Disneyland Shuts Down Two Cooling Towers After Visitors Sickened With Legionnaires’ Disease
"There is no longer any known risk associated with our facilities," a park official says.
Disneyland shut down two cooling towers this week after a small number of visitors to the park were sickened with Legionnaires’ disease, park officials told The Hollywood Reporter.
“On Oct. 27, we learned from the Orange County Health Care Agency of increased Legionnaires’ disease cases in Anaheim," Dr. Pamela Hymel, chief medical officer for Walt Disney Parks and Resorts, said in a statement to THR. "We conducted a review and learned that two cooling towers had elevated levels of Legionella bacteria. These towers were treated with chemicals that destroy the bacteria and are currently shut down."
The park shared its information with the Orange County health experts, Hymel said, and "they have indicated there is no longer any known risk associated with our facilities.”

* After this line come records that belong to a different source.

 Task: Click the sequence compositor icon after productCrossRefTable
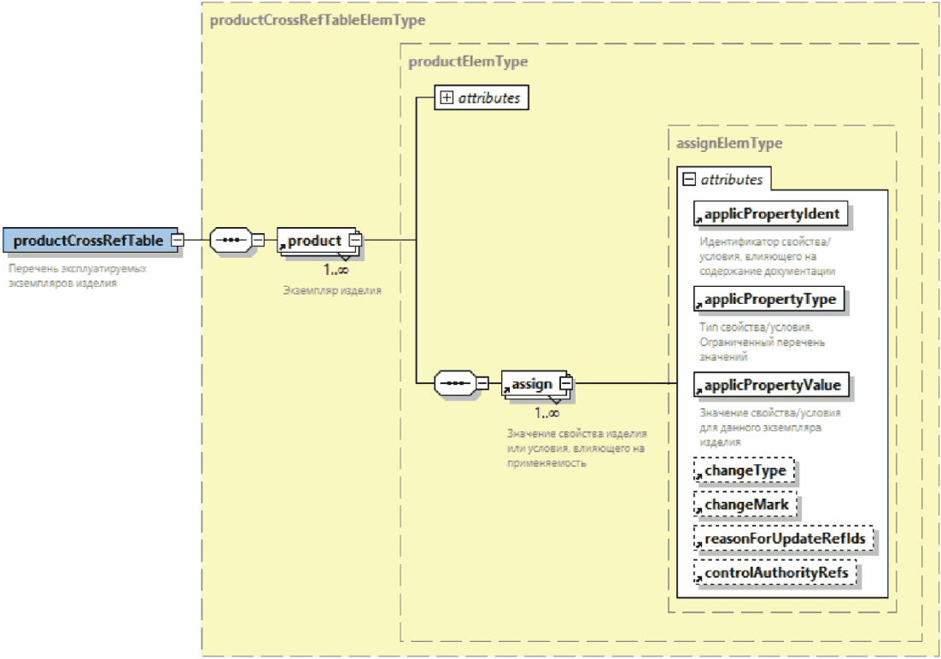[229, 241]

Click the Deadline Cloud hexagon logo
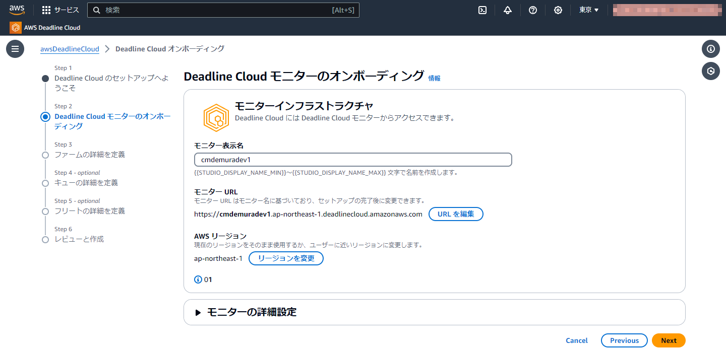[x=216, y=117]
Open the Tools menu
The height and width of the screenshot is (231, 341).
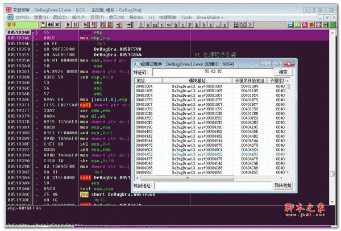point(186,17)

Twelve cases of Legionnaires' disease are being investigated by OC health experts; among those are nine patients who visited the park in September, according to the The Orange County Register.
Jessica Good, a spokeswoman for the OC Health Care Agency, told the newspaper on Friday that 12 people, ages 52 to 94, were diagnosed with Legionnaires’ disease.
Legionnaires' is an airborne disease which causes a form of pneumonia especially dangerous to people 50 years or older. It is not contagious and cannot be transmitted from person to person.